(Subscribe to our Today's Cache newsletter for a quick snapshot of top 5 tech stories. Click here to subscribe for free.)
Last week, Facebook sued two companies in the U.S. for scraping data from its platforms in connection with an international data harvesting work.
The social media firm said actions of BrandTotal Ltd., an Israeli-based company, and Unimania Inc., based in the U.S. state of Delaware, violated Facebook's terms of service.
These companies are said to have scraped data from Facebook, Instagram, Twitter, YouTube, LinkedIn and Amazon to sell "marketing intelligence" and other services.
On October 14, Facebook said it filed a new complaint in federal court in California against the two companies for publishing a new malicious extension on Google's Chrome Web Store designed to scrape Facebook, in violation of its Terms and Policies.
What is data scraping?
Data scraping, or web scraping, is the process of extracting data from a website. Scraper bots are designed to derive information from these websites. A user designing a bot to extract data is called a scraper.
Teams or individuals resort to data scraping from various companies to source marketing information related content and product price.

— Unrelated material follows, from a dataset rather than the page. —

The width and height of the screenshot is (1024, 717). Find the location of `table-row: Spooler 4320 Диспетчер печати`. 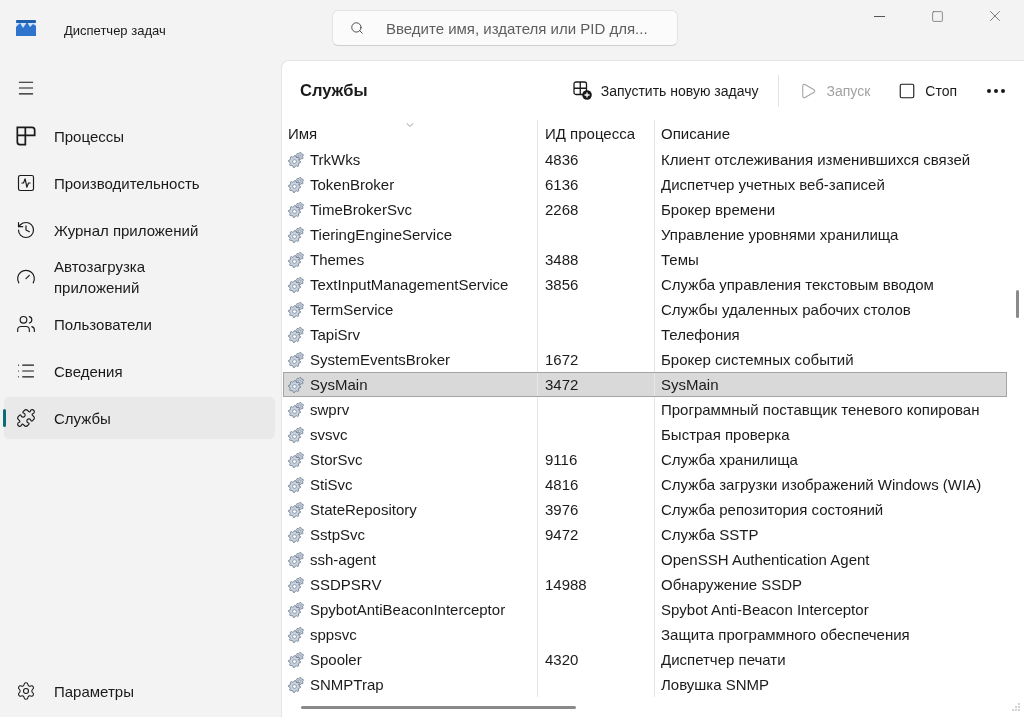

table-row: Spooler 4320 Диспетчер печати is located at coordinates (645, 660).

They deploy bots that pull content from websites to replicate the uniqueness of a product or service. Pricing data can used to understand a product’s competition.
At other times, contact details of customers or clients are scraped to get a hold on confidential information. By accessing online employee directories, a scraper can collate details for bulk mailing, robo-calling and malicious social engineering.

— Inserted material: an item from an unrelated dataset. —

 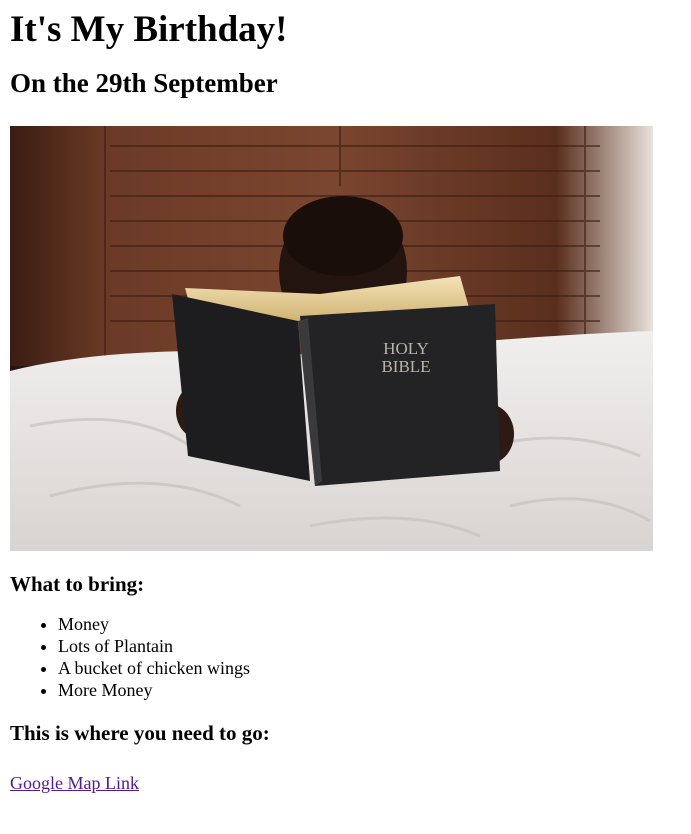 I want to click on list-item: More Money, so click(x=370, y=690).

Data scrapers use Chrome plug-ins and extensions to extract data directly from the web page. Data mining tools like 'Import.io' provides built-in web browser to find data and create mining specifications to extract relevant information.
Is data scraping illegal?
Although data scraping is not declared illegal, the purpose of scraping can be examined. Good bots enable search engines to index web content, compare prices of different services, and gauge sentiment on social media for market research.
Bad bots fetch content with an intention to reveal sensitive information. They engage in denial-of-service attacks, competitive data mining, online fraud, account hijacking, data and intellectual property theft, unauthorised vulnerability scans, spam, and digital ad fraud. These bots make up for 20% of all web traffic, according to cybersecurity research firm Imperva.
In the case of Facebook, the two companies exploited users' access to services through a set of browser extensions called 'Upvoice' and 'Ads Feeds', designed to access data.
When users installed the extensions and visited Facebook's websites, the browser extensions used automated programmes to scrape their name, user ID, gender, date of birth, relationship status, location information, and other information related to their accounts. The extensions sent the scraped data to a server shared by the two companies.
Ultimately, the companies engaged in data harvesting with malicious intent.
Facebook's previous actions
This is not Facebook’s first legal action against scrapers. In March 2019, the company sued two Ukranian developers who scraped profile information and people’s friends lists on Facebook using quiz apps and browser extensions. A California Court recommended a judgement in favour of Facebook.
Two months ago, in August, the social network sued Mobiburn app in the U.K. for collecting user data from Facebook and other social media companies by paying app developers to install a malicious SDK in their apps.
The way out
The simplest way to prevent a website from being scraped is to block multiple requests from the same IP address. Other methods like requesting login credentials for access, using CAPTCHAs, and changing the website's HTML settings regularly can also be effective.